PROBLEM: From the first line to the last, output the data exactly as it stands, minus its pictures.

RECORDS FOR THIS EXERCISE:
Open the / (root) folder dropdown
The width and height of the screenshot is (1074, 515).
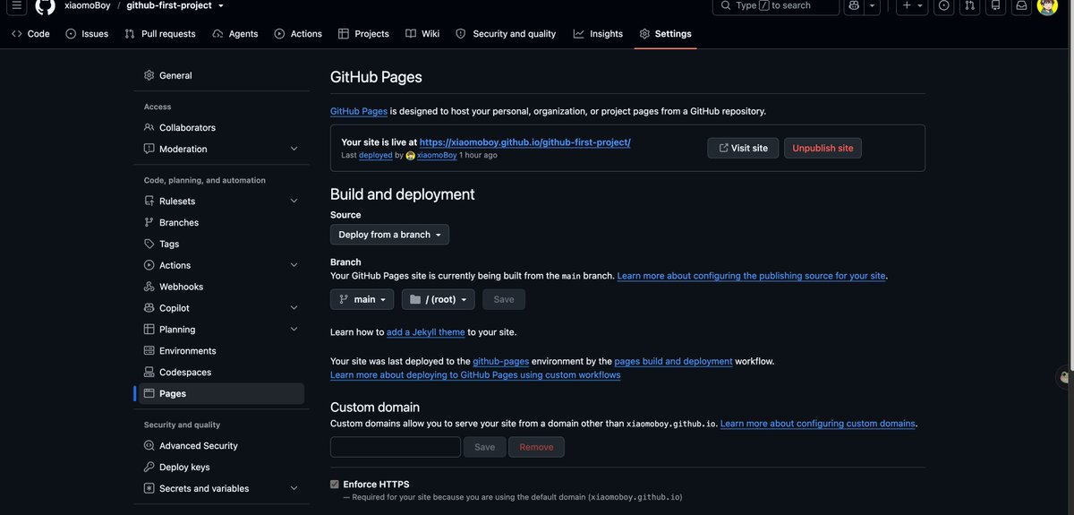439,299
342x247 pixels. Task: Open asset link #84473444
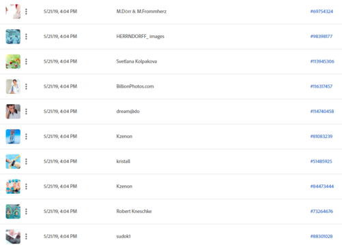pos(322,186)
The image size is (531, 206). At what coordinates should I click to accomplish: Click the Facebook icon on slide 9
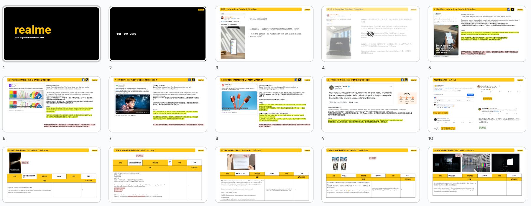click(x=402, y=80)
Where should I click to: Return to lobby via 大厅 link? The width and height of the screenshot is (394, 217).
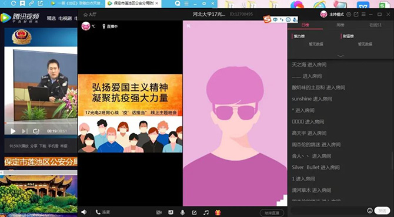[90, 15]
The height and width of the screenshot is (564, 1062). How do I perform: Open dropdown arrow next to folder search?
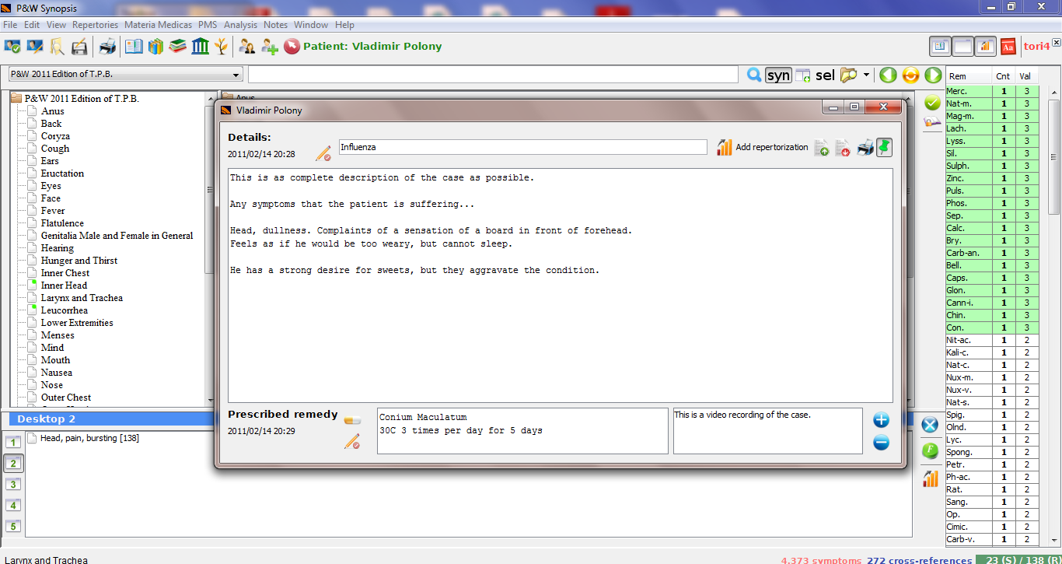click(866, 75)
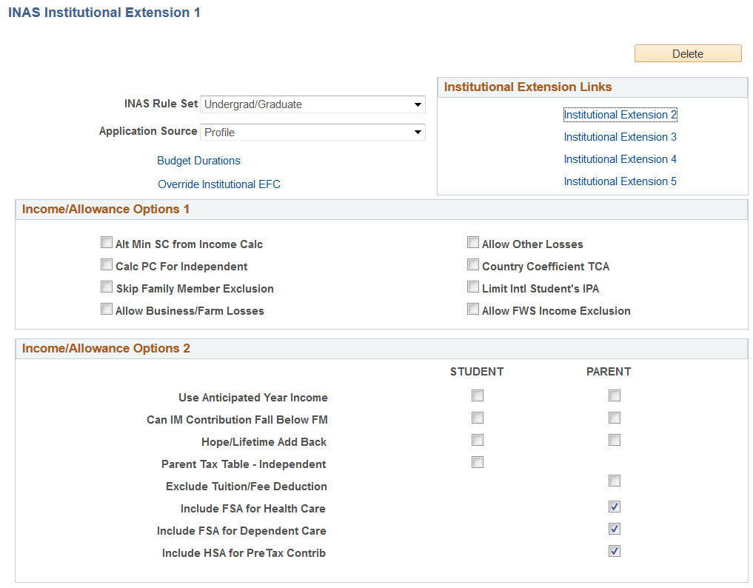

RESPONSE BOX:
Open the / (root) folder dropdown
The width and height of the screenshot is (1074, 515).
439,299
342x247 pixels. Task: Open asset link #84473444
pos(322,186)
The image size is (531, 206). At what coordinates should I click to accomplish: Click the Facebook icon on slide 9
click(x=402, y=80)
Where should I click to: Return to lobby via 大厅 link? The width and height of the screenshot is (394, 217).
[90, 15]
The height and width of the screenshot is (564, 1062). How do I perform: Open dropdown arrow next to folder search?
click(866, 75)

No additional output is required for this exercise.